▶ Instructions for the task
Would you give the entries again word for word, with no pictures in the copy?

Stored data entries

+++++

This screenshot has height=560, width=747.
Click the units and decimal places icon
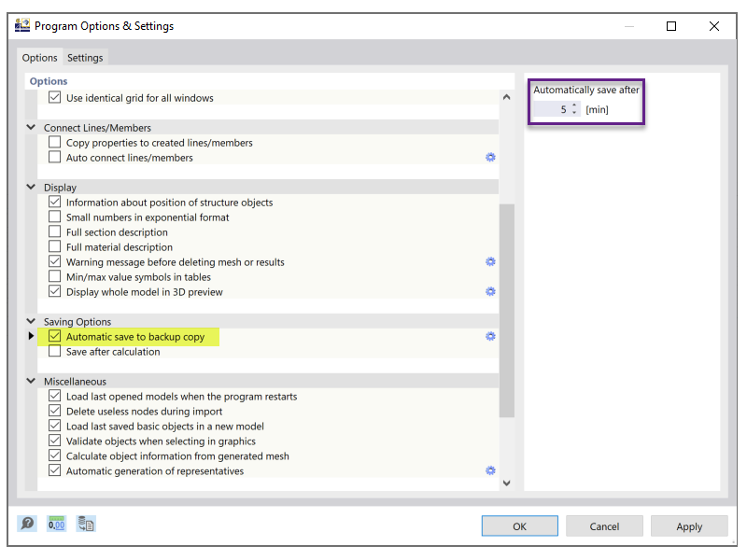pos(56,524)
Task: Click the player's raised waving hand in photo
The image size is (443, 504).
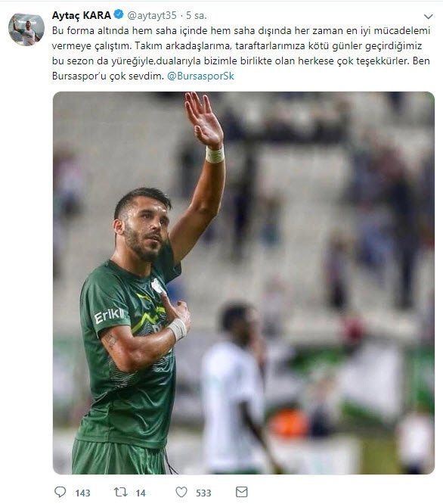Action: coord(203,120)
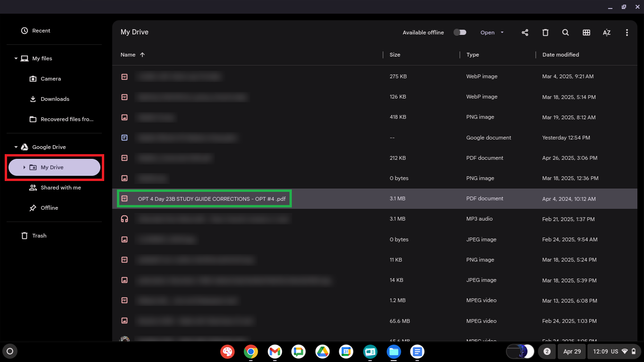Select the OPT 4 Day 23B PDF file

tap(211, 199)
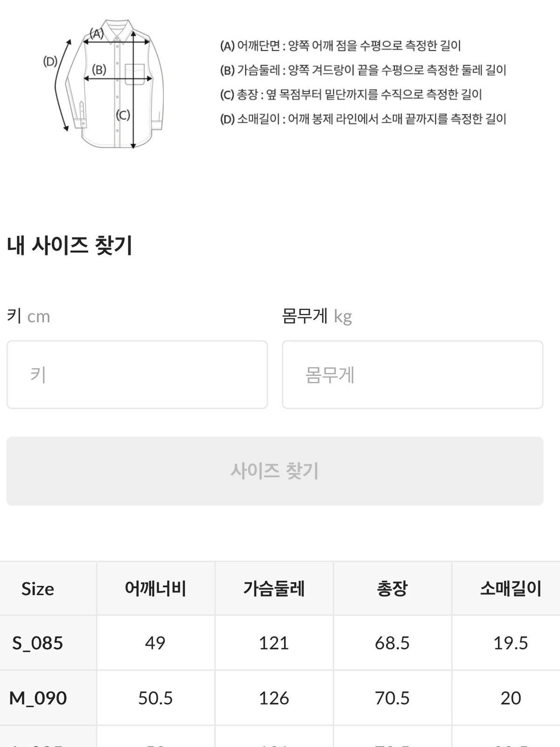
Task: Click the (A) 어깨단면 description text
Action: click(340, 46)
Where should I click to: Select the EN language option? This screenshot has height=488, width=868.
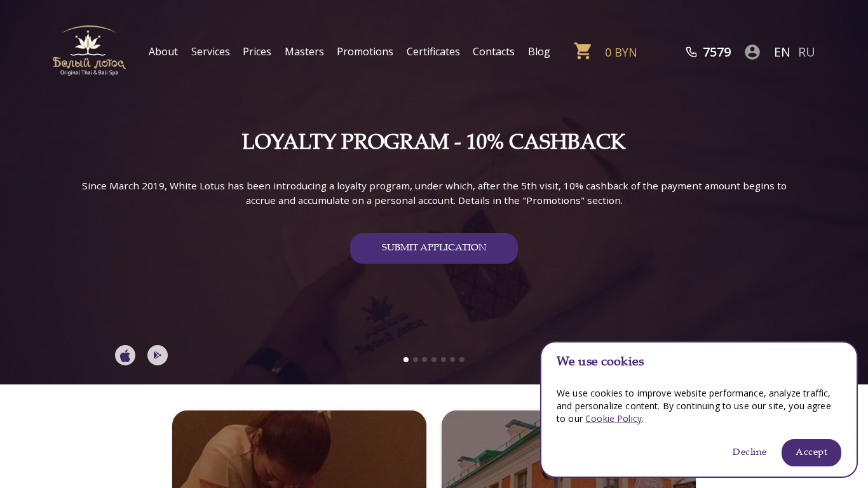(x=782, y=52)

+++++

▶ Result of the exercise
This screenshot has height=560, width=747.
Click the units and decimal places icon
pos(56,524)
Task: Click the player's raised waving hand in photo
The image size is (443, 504).
Action: coord(203,120)
Select the OPT 4 Day 23B PDF file

tap(211, 199)
Task: Click the (A) 어깨단면 description text
Action: click(340, 46)
Where should I click to: Select the EN language option? This screenshot has height=488, width=868.
(x=782, y=52)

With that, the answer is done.